I am a people pleaser by nature.
Being an enneagram type two with a three-wing my personality itself carries a lot of acceptance-seeking qualities. I always want to understand and attend to the needs of others, this often coming with the price of repressing my own feelings and emotions in a situation. I tend to be harder on myself than I am on those around me and typically avoid conflict rather than deal with it head-on. This of course has transferred into all areas of my life both personally and professionally. I think part of being a people pleaser is that a lot of the time it can internally feel like you are “faking it”. It is easy to take something that bothers you and gloss over it. It is easy to forgive bad behavior for the sake of avoiding conflict. It is easy to accept less than treatment than cut off a toxic relationship sometimes. It can be easier for a people pleaser to fake happiness than express displeasure.

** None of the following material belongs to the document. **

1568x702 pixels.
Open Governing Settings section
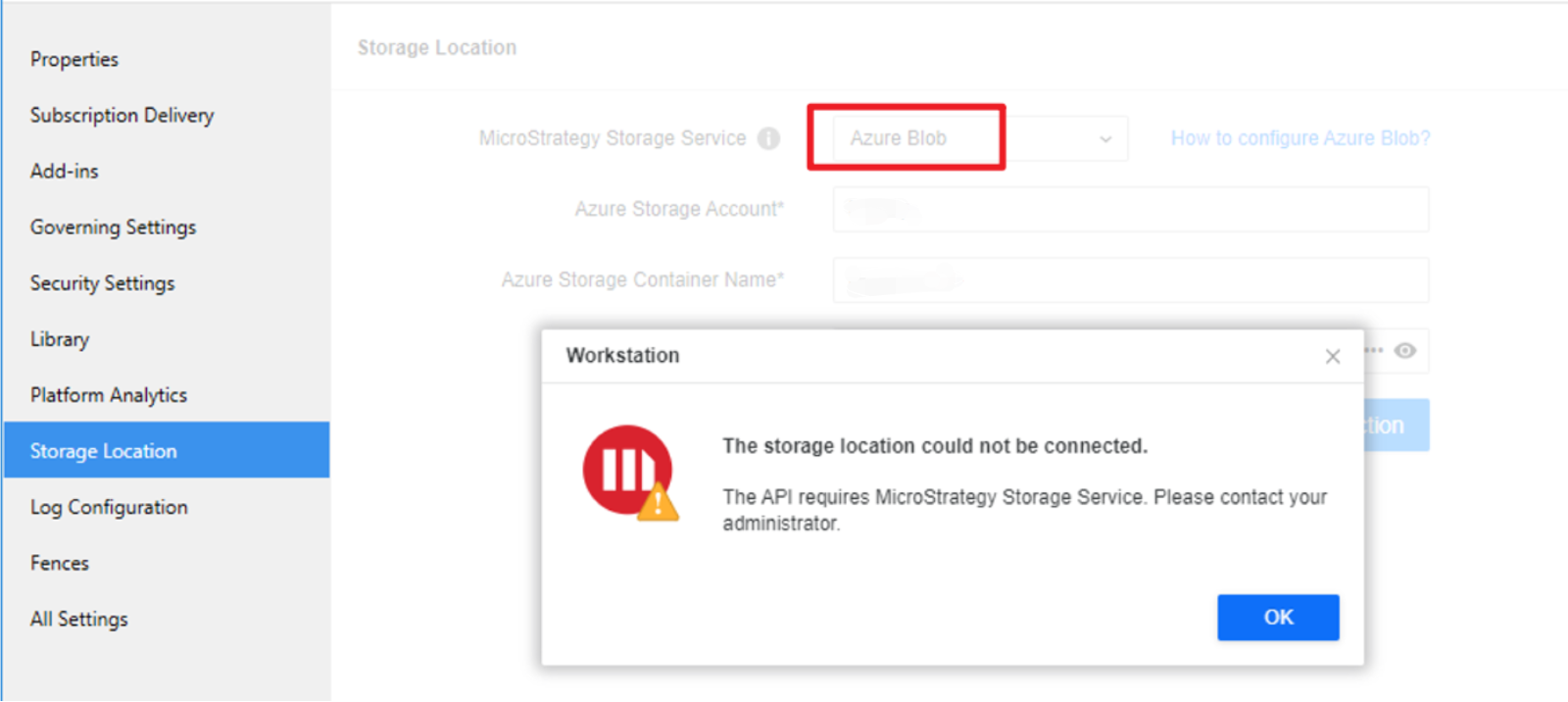114,227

As I inch closer to 40, I am finding it harder & harder to fake it.
A Million Little Things
I have always had a face that says everything I am thinking before I say it, so in that area, it can be hard sometimes to mask the way I am feeling. However most of my life I have done a rather good job and crawfished my way out of having to express my true feelings on something that I may not like or agree with. I even have a signature face, known by my friends as “my awkward face” because they see it so often. I am the person that won’t send food back because I don’t want to cause a fuss. I have drank drinks that I didn’t order instead of telling them it’s wrong. I have accepted custom-made items that weren’t right so I didn’t have to hurt someone’s feelings. Those things are slowly starting to change for me as I realize it is okay to speak up, even on the little things. Being quiet on so many small items tends to build into a bigger seed of resentment than we realize. I am learning to be firmer in my displeasure or when things aren’t correct and it feels great to finally speak up more often.
Family Affairs
I feel like the past two years have really given me perspective on the people that are meant to be in our lives. Family is an area where I think most of us give a pass to those around us. I have always put a lot of pressure on myself to hold family relationships together, whether or not that same energy is being reciprocated. I have come to realize, which I believe has also come with age, that not all relationships are meant to be alike. I am learning to set boundaries and expectations according to the person I am dealing with. If that feels like a relationship that no longer adds any positivity to my life, then holding on is only hurting myself. Why fight for people to love you when there are plenty around that already do? The same goes for the people in my kids’ lives. I am done begging anyone to be involved with them, or see them, or feel sad when a holiday is missed. In the same breath, I will also never force them to visit or be close to people that do not reciprocate. Teaching them their worth will always be a top priority.
‘Ships in The Night
I absolutely love to meet new people and tend to form instant bonds when I meet someone. I consider myself easy to relate to and have had many different groups of friends throughout my lifetime. Moving across the country twice between elementary and high school, you learn how to connect with others around you. What you don’t necessarily learn is how to let go of friendships as they all seem so valuable. But what about the people no longer adding value? The friends that only call when there is something wrong. The friends that don’t show up on the most important of days. The friends who aren’t particularly nice to us. I have stopped giving excuses for bad behavior. I have stopped accepting the line “Well, that’s just how Sally is.” as justification for someone acting like a jerk or being absent. I have gotten to a point in life where that is no longer acceptable. Some friendships run their course and I have learned to let that be okay.
Working It Out
Looking back on my professional career now, there are so many moments I have reflected on that I would go back and change. For years I stayed in positions hoping that they would get better. For years I was definitely a “yes man” which in the corporate world is great, but at what cost to ourselves? It had become so easy to shelve my own happiness for ridiculous quotas and assignments. It became the norm to put work in front of my family, crying on my way home in the evenings. I actually had a male CEO tell me he passed me up for a promotion “because all I care about is my kid” – I quit that moment. As women, in particular, we have a certain standard to live up to when juggling a career and home life. If you aren’t giving 100% to both you are considered failing. The pressure is intense and it’s easy to feel like you are constantly struggling in one area or the other. I still struggle in this aspect but am thankful to have found something I love that allows me the flexibility I need. I am able to openly communicate and the company I work for truly values family & its employees.
No Longer Faking it Till I Make It
For most of my life, I have found myself caring what people think, never wanting to rock the boat. With some self-discovery and reflection, I am learning it’s okay to not always be liked, accepted, or understood. I’ve realized it’s good to set boundaries with the people around you. It’s fine to not bend over backward for those that wouldn’t do the same. And it’s surely not the end of the world to send back an overcooked filet.